«Dans une fiction, il faut choisir: le héros peut toucher le fond une fois, c’est même recommandé, mais la seconde est de trop, la répétition guette.» Ce n’est pas moi qui le dis, c’est le dernier Prix Renaudot, Emmanuel Carrère. Toucher le fond, on peut dire qu’Édouard Limovov l’a fait presque à répétition. Mais c’est normal, après tout, Limonov n’est pas un personnage fictif. Et comme dans la plupart des vies, il me paraît normal que le fond revienne assez souvent. Le contraire aurait été peu convaincant. Ainsi, la répétition guette, dans Limonov, mais ne se transforme jamais en redite.
Le roman de Carrère m’intriguait depuis sa sortie. Je dis roman, mais en fait, on est très proche d’une biographie rédigée de façon littéraire. Ce n’est pas la première incursion du genre pour celui qui dépeignait, dans L’Adversaire, le crime d’un pseudo médecin bien réel ayant tué sa famille entière, ne supportant pas que celle-ci apprenne la supercherie. Avec une propension à l’autofiction, une nette préférence pour les originaux de ce monde, Carrère nous entraîne cette fois-ci sur la route de l’inclassable Limonov.

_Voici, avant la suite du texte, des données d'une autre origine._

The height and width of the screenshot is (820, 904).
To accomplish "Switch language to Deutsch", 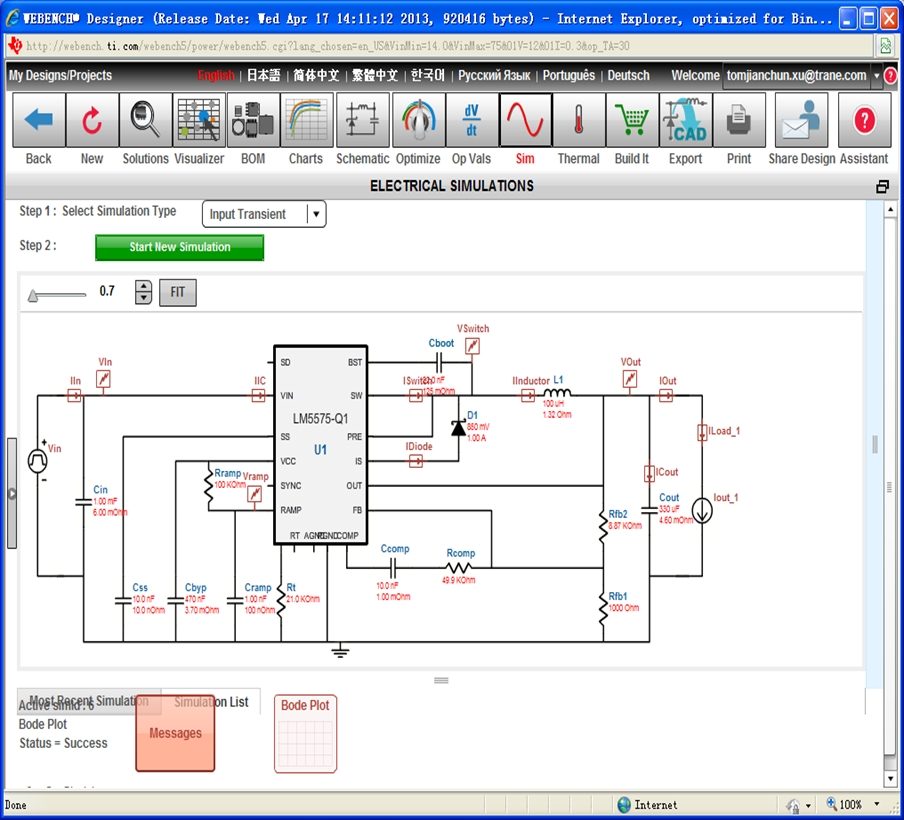I will click(x=628, y=76).
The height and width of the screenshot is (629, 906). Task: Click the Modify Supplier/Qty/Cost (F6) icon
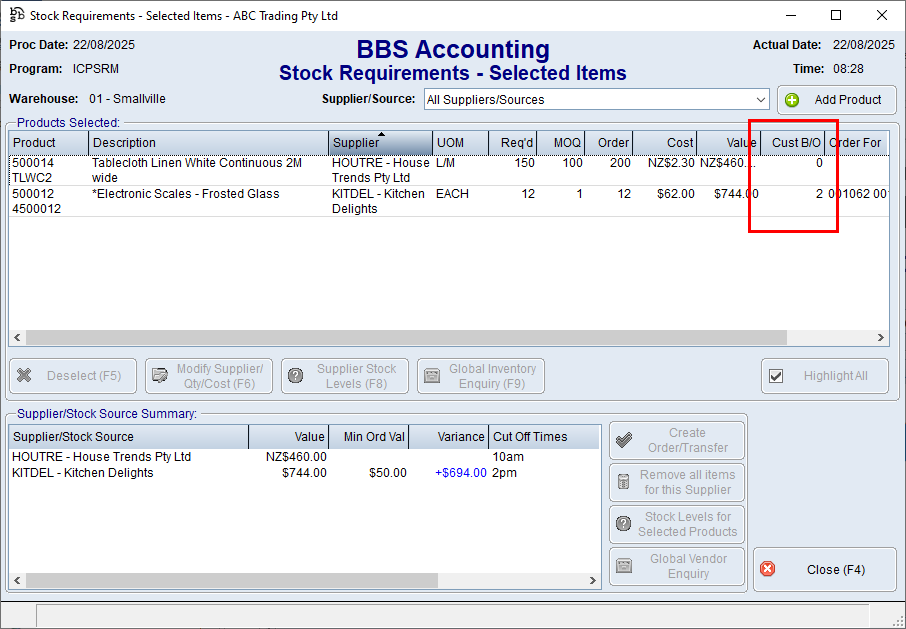pos(160,376)
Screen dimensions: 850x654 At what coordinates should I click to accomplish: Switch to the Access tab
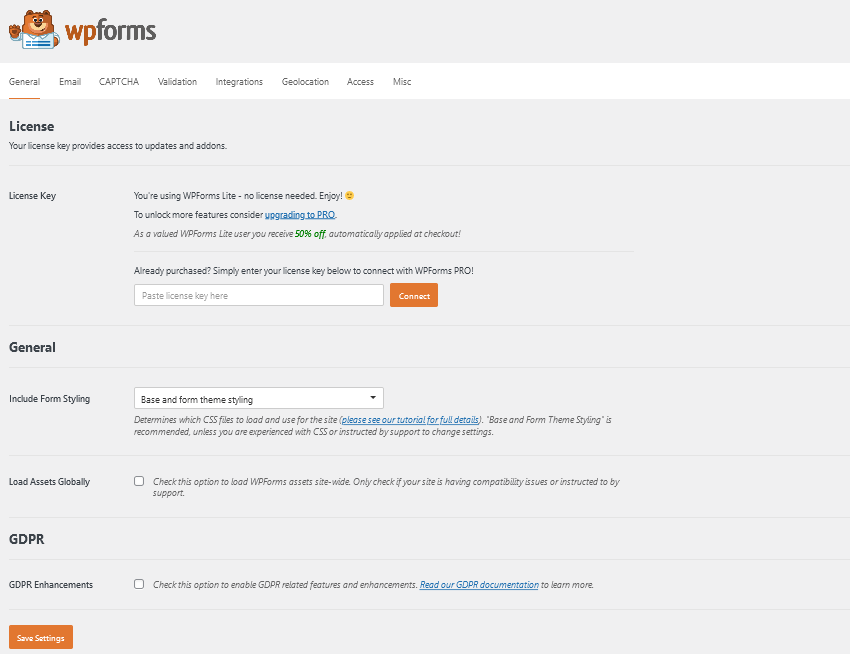pyautogui.click(x=360, y=81)
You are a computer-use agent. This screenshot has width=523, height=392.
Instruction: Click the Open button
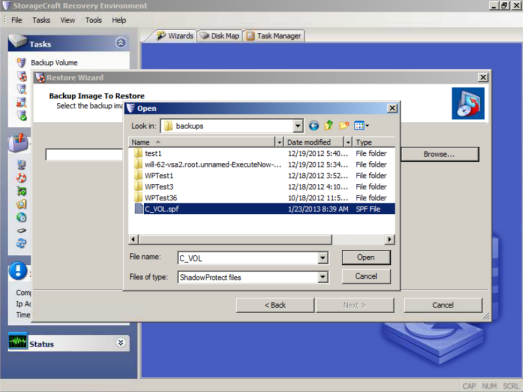(366, 257)
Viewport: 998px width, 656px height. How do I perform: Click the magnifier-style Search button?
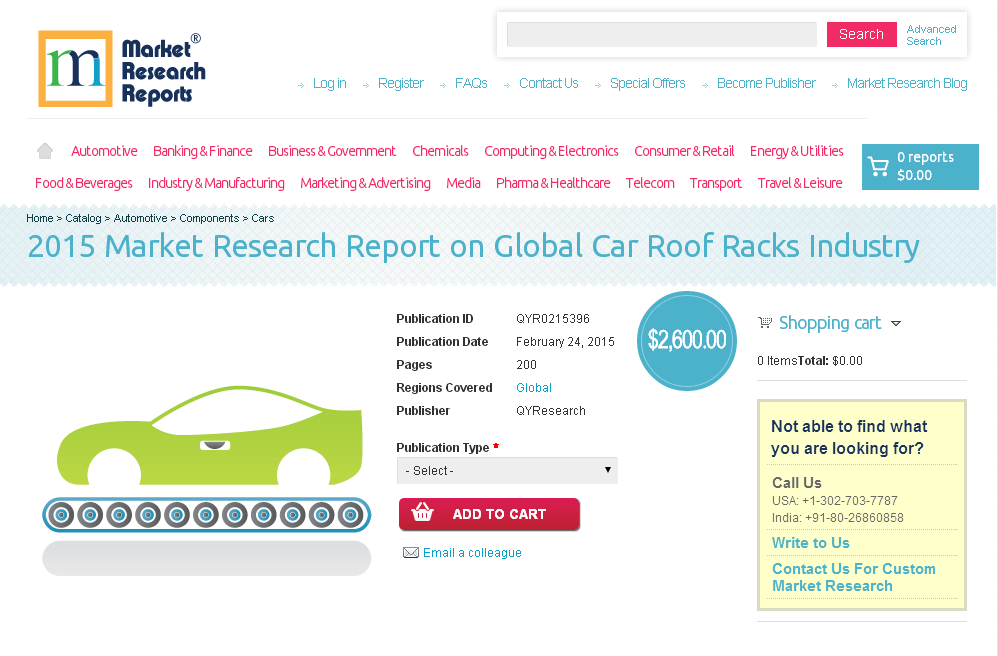click(x=861, y=34)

Petit criminel d’abord, ouvrier ensuite, puis poète de l’underground moscovite. Ça aurait déjà suffi à la plupart d’entre nous, mais il ne s’arrête plus. Majordome d’un milliardaire américain, clochard, écrivain à succès, soldat perdu dans les guerres des Balkans, chef fondateur du Parti national-bolchévique, prisonnier politique et dissident pacifique. On l’a dit révolutionnaire et génial, mais aussi fasciste et mégalomane.
De loin, c’est ce que j’ai lu de meilleur cette année. Chaque page est admirablement travaillée; l’histoire, entrecoupée de réflexions et d’anecdotes personnelles qui donnent l’impression de lire le récit avec Carrère qui commenterait par-dessus notre épaule. Carrère n’a peut-être pas choisi «une vie romanesque, dangereuse» comme Limonov, mais comme celle-ci, son œuvre «a pris le risque de se mêler à l’histoire».
Limonov, Emmanuel Carrère, P.O.L, 2011, 489 p.